Similarly, a tourism experience to the Whitsundays has little to do with the individual elements these beautiful Islands have to offer like the colourful coral, fresh ocean breezes or glassy waters. Tourists tend to travel to this heavenly place for the total package, the resort activities, dining, entertainment and relaxation.
If you visit Western Australia during the right season, you will have to opportunity to immerse yourself in the colourful floral displays of kangaroo paws and banksias, with unique blooms littering alongside the highways. You may also visit the old WWII Albany Harbour where the US submarine base use to be and learn a little history along the way… but what you will take home is the overall experience, memories and highlights the West has to offer.
Baptist Minister and Well-Being Australia chairman Mark Tronson has developed a philosophy on tourism ministry over three decades and says that this 'overall experience' has become the primary focus of his research.
Mark Tronson lives in Tweed Heads, on the southern end of the Gold Coast, a major tourist destination but he has also spent time in some more underdeveloped and less heard of places. He spent fourteen years in Moruya on the southern NSW coast where he ran 'Australia's Bush Orchestra,' a Christian tourist attraction in a natural area of the ironbark forest where the birdsong was spectacular.
Running a tourist attraction has given Mark experience and insight into the tourism ministry and he has presented many seminars to churches on main tourist routes. His workshops explain his philosophy which he has set out along the following guidelines.

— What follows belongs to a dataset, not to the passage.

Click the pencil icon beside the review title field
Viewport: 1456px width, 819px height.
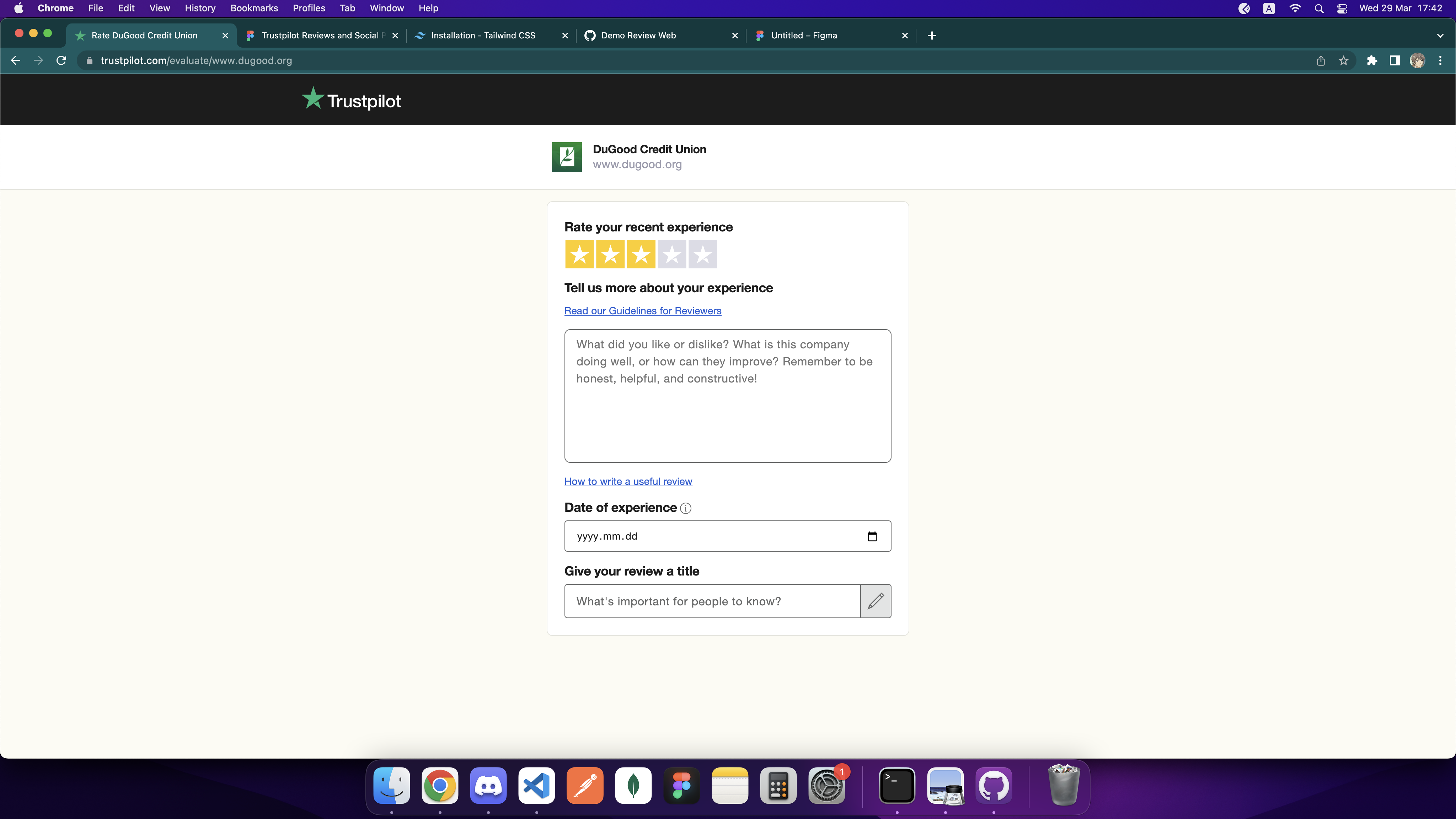[876, 601]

Every popular (or aspiring) tourist area requires an image that inspires the imagination of potential visitors. The Gold Coast, for example, has cultivated a variety of attractions over several decades, including the 1960's Meter Maids (for car parking), amusement parks (for the families) and high rise apartments along the beach (for the sun, surf and climate). The Hunter region (Newcastle) promotes its wineries, the Great Ocean Road its spectacular scenery; Cairns its SkyRail, Island Resorts and the Great Barrier Reef, and Mackay as the gateway to the Whitsundays.
But natural attractions are never enough. To attract tourists and money into these areas, there is a need for upmarket accommodation as well as plenty of differently priced eating places like restaurants, pubs, clubs and snack bars.
A variety of professionally operated tourist attractions need to be on tourist pathways and byways, so that tourists feel they have 'discovered them by themselves'. It is often the most inconspicuous tourist site or knick-knack shop that excites visitors the most and leaves a lasting impression.
"This is why antique-type shops are so well patronised. They are out-of-the-ordinary sites…just like my Australian Bush Orchestra," says Mark.
Mark believes he has found the essential ingredients to attract tourists and that the role of the local Council tourism office should be to promote all three. Sadly, the trend is to emphasise the first two, but leave the third sector, usually operated by a small enterprise, to fend for itself.
As well as being involved in tourism activities, Mark Tronson has been ministering to those who operate businesses aimed at tourists through his mission, Well-Being Australia. Some of these proprietors have either struggled, or have not been able to make a go of their businesses due to the high price of advertising necessary to draw in the tourists.
Mark feels that many councils in tourism-attracting areas could do more to help the small businesses which will enhance the 'overall holiday experience' the tourists take home. In turn this would promote word of mouth advertising and bring more tourists to the area to see these 'hidden' attractions.
At present, the major forms of advertising tourist attractions is in colourful, glossy magazines produced by Tourism Offices and information centres staffed by the Councils. Online advertising is also popular.
Since tourist operators already pay a membership fee to the Shire Tourism Organisation in many tourist-attracting areas, Mark Tronson believes small businesses should be entitled to free advertising and in the case that this wouldn't cover costs, residents should pay a levy. After all tourism generates huge money and benefits the whole region.
"It should be in the interest of any Shire Council to ensure that its small operators of tourist sites off the beaten track are cared for just as well as the large hotels. A more vibrant and knowledgeable tourist population will feed on itself – tourists will tell others of the small antique shop or home-made pie they have found, when they go back to their hotel of an evening – and this will enhance the overall tourism experience of locals, small businesses and holidaymakers alike," says Mark Tronson.